* start DATA SUPPLIED *

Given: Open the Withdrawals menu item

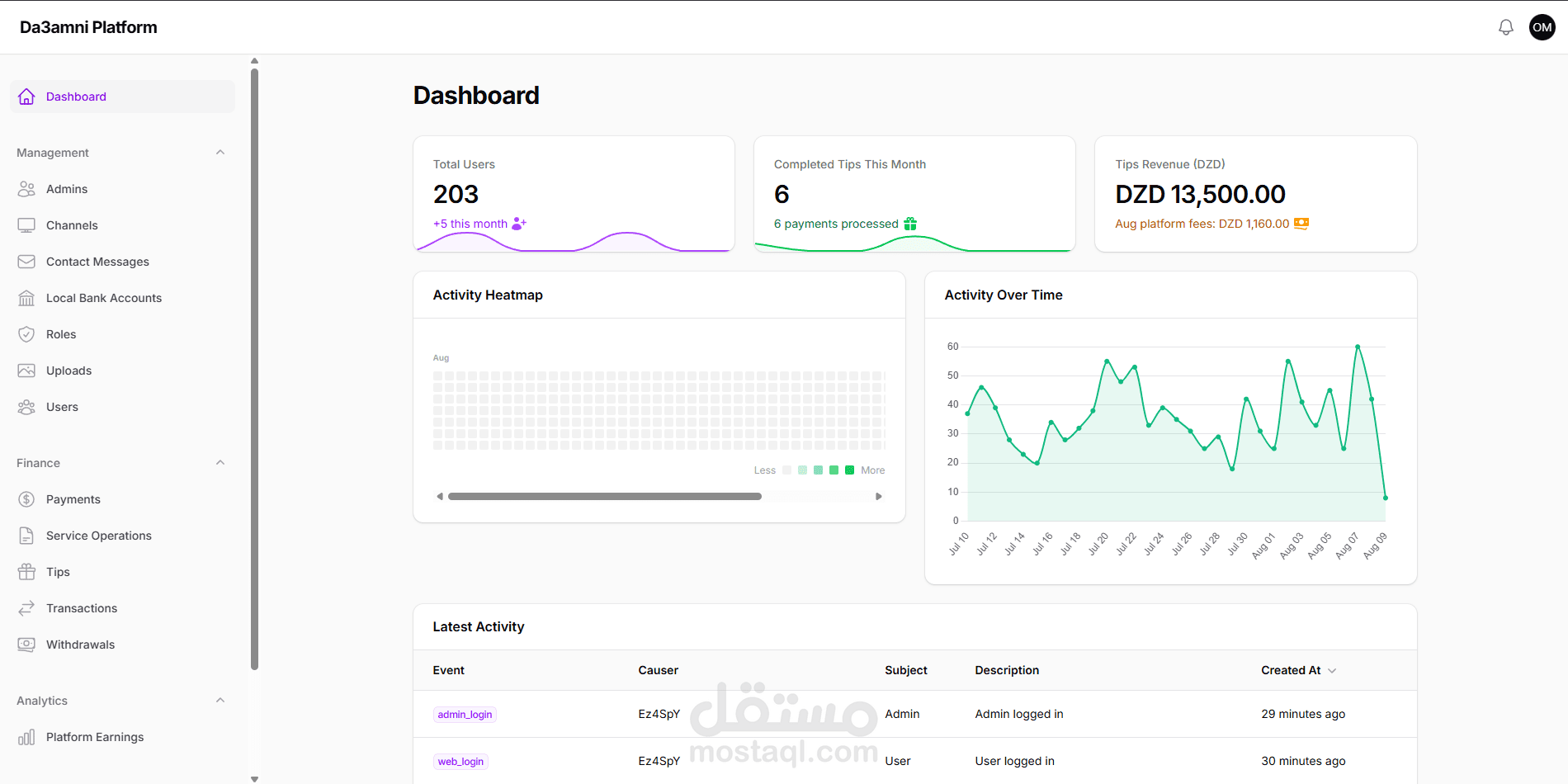Looking at the screenshot, I should pyautogui.click(x=122, y=645).
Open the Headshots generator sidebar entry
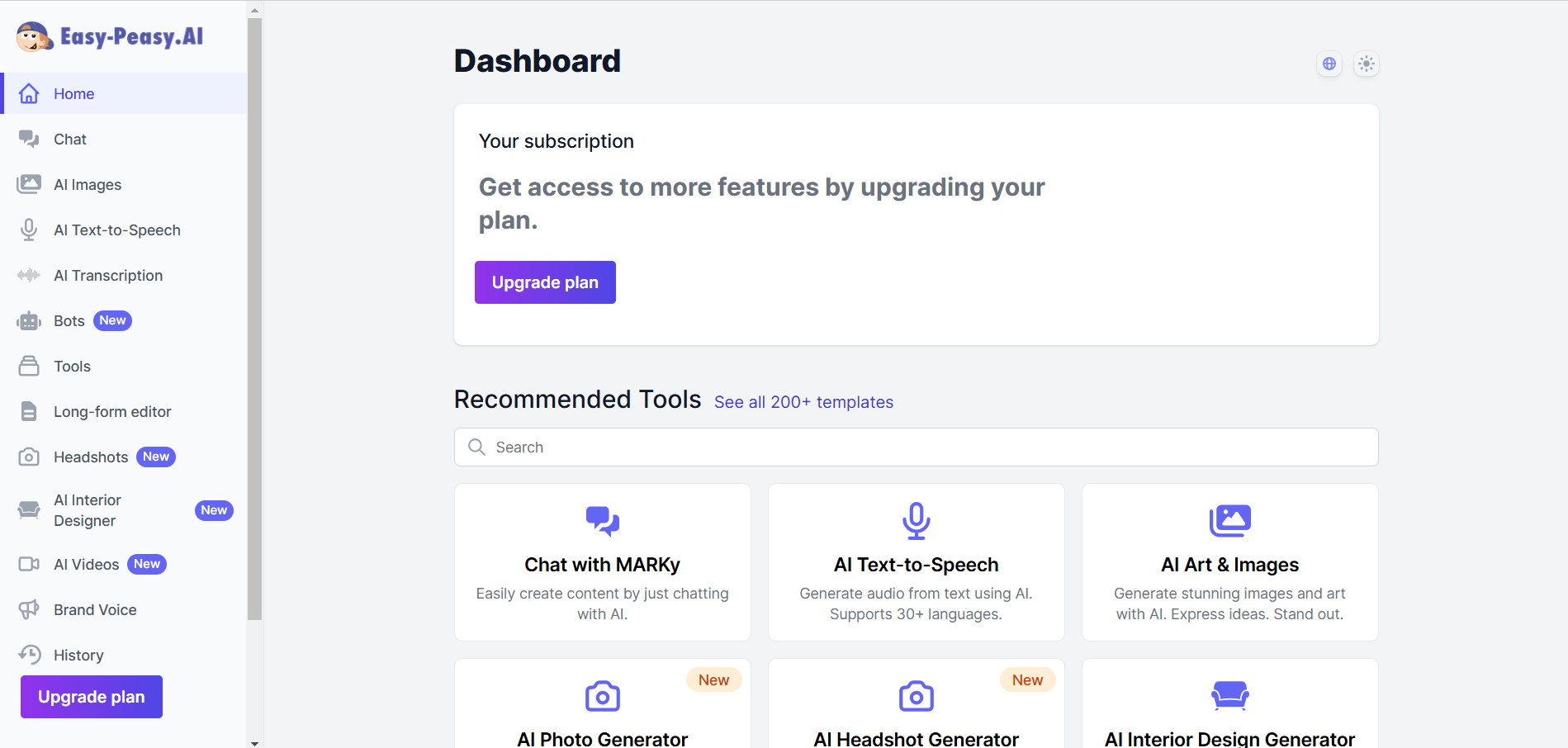Screen dimensions: 1568x748 pos(90,457)

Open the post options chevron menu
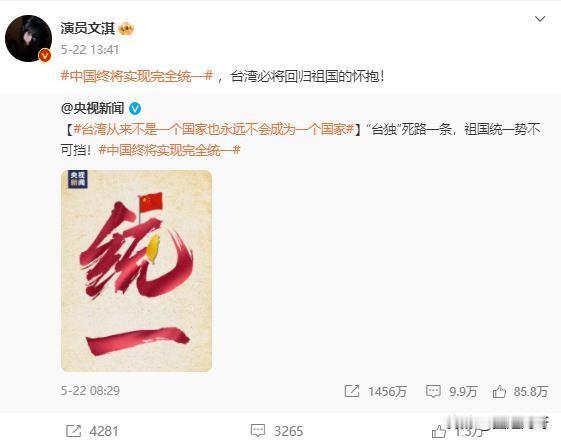coord(540,19)
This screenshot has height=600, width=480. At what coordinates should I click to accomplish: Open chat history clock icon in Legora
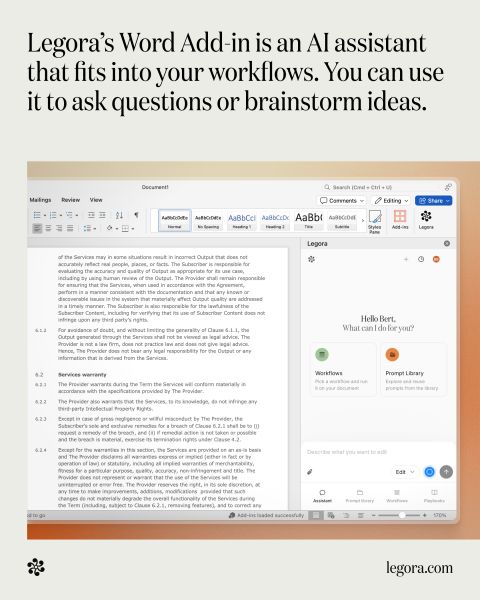[421, 259]
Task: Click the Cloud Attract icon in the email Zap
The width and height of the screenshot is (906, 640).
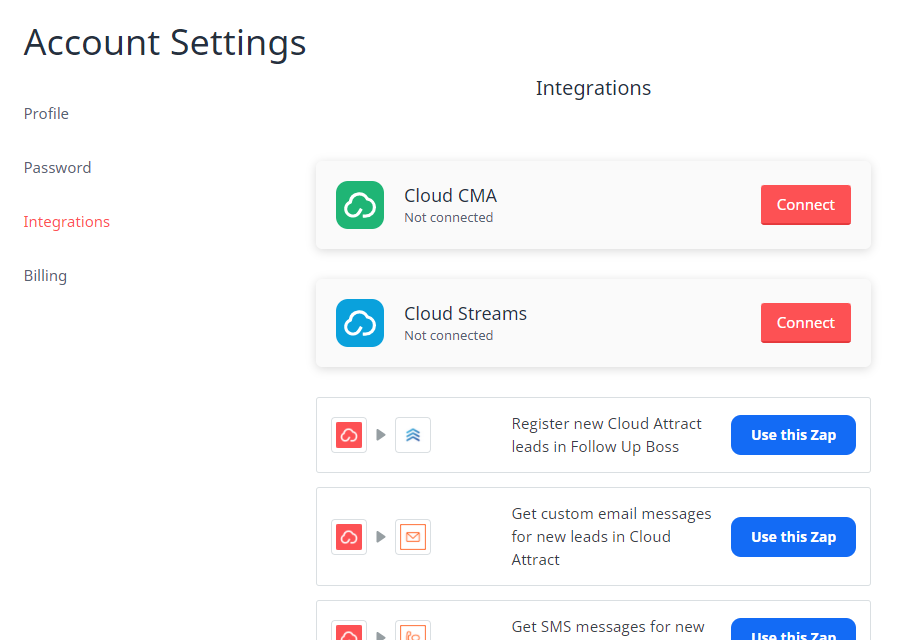Action: click(348, 537)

* end DATA SUPPLIED *

Pick out each line in the data above that contains the word "icon" and copy those lines in full.

■ **SOLVED PROBLEM**
This screenshot has height=600, width=480. At what coordinates should I click to accomplish: Open chat history clock icon in Legora
Task: Click the Cloud Attract icon in the email Zap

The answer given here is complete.